Adding all of the variables on the command line get get onerous. Tofu provides a mechanism to set variables in the terraform.tfvars
file.
cloud="CLOUD NAME"
ssh_public_key_path="~/.ssh/id_rsa.pub"
With the variables setup in the terraform.tfvars
file standing up the environment is as simple as:
tofu apply
The defaults setup a reasonably sized small environment to use for testing and
development. The variables.tf contain the variables available
for use. Using the file terraform.tfvars
file will allow you to specify
additional variables to customize the environment that is created. For example,
you may only want to have three worker nodes and no storage nodes in the
environment.
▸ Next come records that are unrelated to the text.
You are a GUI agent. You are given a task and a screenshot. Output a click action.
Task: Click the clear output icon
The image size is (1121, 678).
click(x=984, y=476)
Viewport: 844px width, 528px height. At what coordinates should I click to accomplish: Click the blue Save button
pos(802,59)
This can be achieved with the following terraform.tfvars
file.
cloud="mycloud"
ssh_public_key_path="~/.ssh/id_rsa.pub"
worker_count=3
storage_count=0
Now that the terraform.tfvars
file is setup the environment can be built:
tofu plan
tofu apply
Once you apply
the tofu config you will be given the floating address of your
launcher node.
Once you have deployed the infra, its time to set your private key and use it to connect through the gateway. Add the following to $HOME/.ssh/config
Host <YOUR_LAUNCHER_NODE_IP_RANGE>
User ubuntu
IdentityFile ~/.ssh/id_rsa
ProxyCommand ssh -A gu=<YOUR_USERNAME>@ubuntu@%h@<GATEWAY_ADDRESS> nc %h %p
ForwardAgent yes
ForwardX11Trusted yes
ProxyCommand none
ControlMaster auto
ControlPath ~/.ssh/master-%r@%h:%p
TCPKeepAlive yes
StrictHostKeyChecking no
ServerAliveInterval 300
The prepare_for_kubespray.yaml
playbook as the name implies prepare the launcher node to run kubespray. Inventory based on tofu/terraform, the genestack_post_deploy.yaml
playbook and helper scripts are all copied to the launcher node.
OS_CLOUD=rxt-sjc-example ansible-playbook -i scripts/lab_inventory.py scripts/playbooks/prepare_for_kubespray.yaml -u ubuntu
The steps here closely follow the instructions at genestack getting started.
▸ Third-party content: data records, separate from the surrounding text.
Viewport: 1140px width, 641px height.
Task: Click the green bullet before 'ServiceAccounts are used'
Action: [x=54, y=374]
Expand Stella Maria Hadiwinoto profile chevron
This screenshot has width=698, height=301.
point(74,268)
From here log into the launcher node to complete the deploy
ansible -m shell -a 'hostnamectl set-hostname {{ inventory_hostname }}' --become all
ansible -m shell -a "grep 127.0.0.1 /etc/hosts | grep -q {{ inventory_hostname }} || sed -i 's/^127.0.0.1.*/127.0.0.1 {{ inventory_hostname }} localhost.localdomain localhost/' /etc/hosts" --become all
cd /opt/genestack/ansible/playbooks && ansible-playbook host-setup.yml
cd /opt/genestack/submodules/kubespray && ansible-playbook cluster.yml -b -f 30 -T 30
The kubespray deploy commonly takes about 30 minutes or so. Once it is finished a helper script is in place to copy the kubeconfig to the launcher node:
get_kube_config.sh
You need to follow the GeneStack doc from this point.